--- Supplied records ---
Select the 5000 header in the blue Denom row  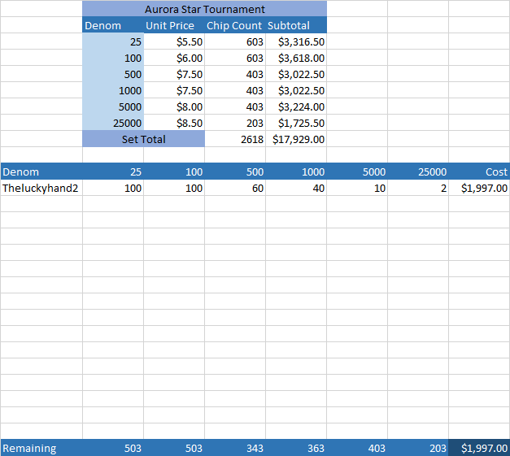click(356, 172)

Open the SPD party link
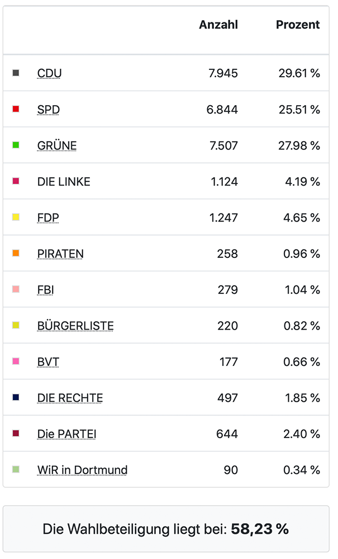tap(49, 110)
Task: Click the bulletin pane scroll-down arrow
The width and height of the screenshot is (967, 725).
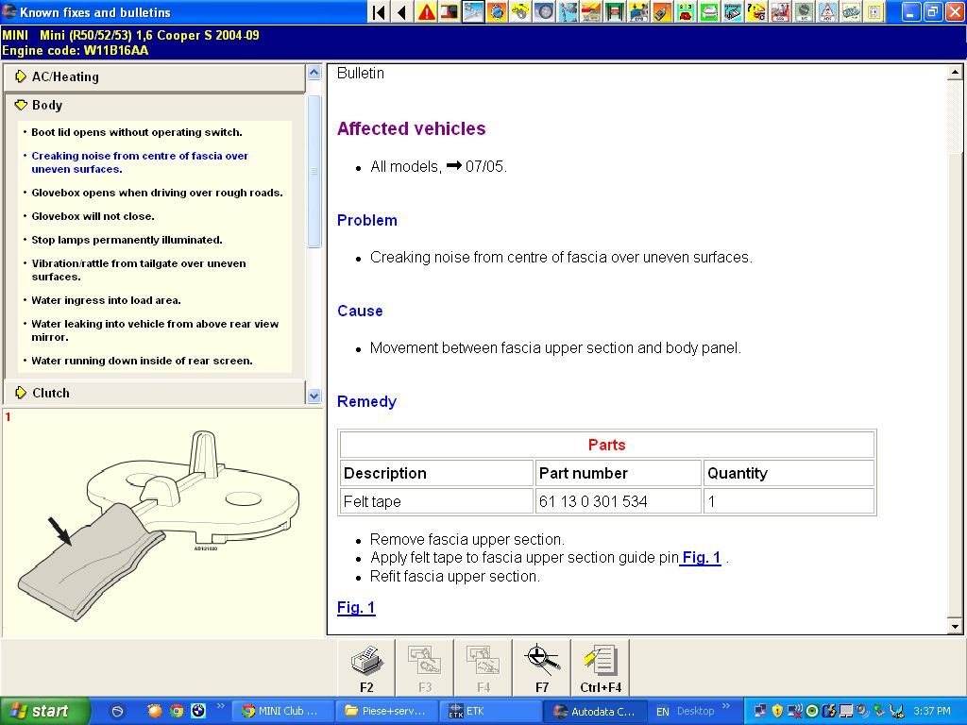Action: coord(955,626)
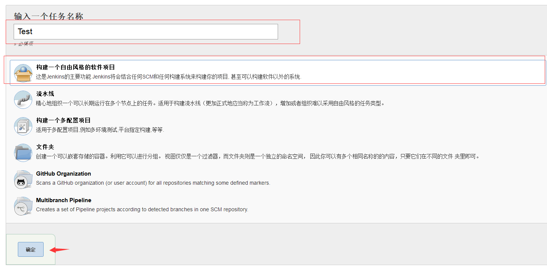
Task: Click the task name field containing Test
Action: pyautogui.click(x=146, y=31)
---
*Task prompt*. Copy the listing word for word, from the line containing "Task: Click the bulletin" through the end of the listing, including both ends. Leave the pictures out of your copy.

*Complete output*.
Task: Click the bulletin pane scroll-down arrow
The width and height of the screenshot is (967, 725).
Action: coord(955,626)
Task: Click the task name field containing Test
Action: pyautogui.click(x=146, y=31)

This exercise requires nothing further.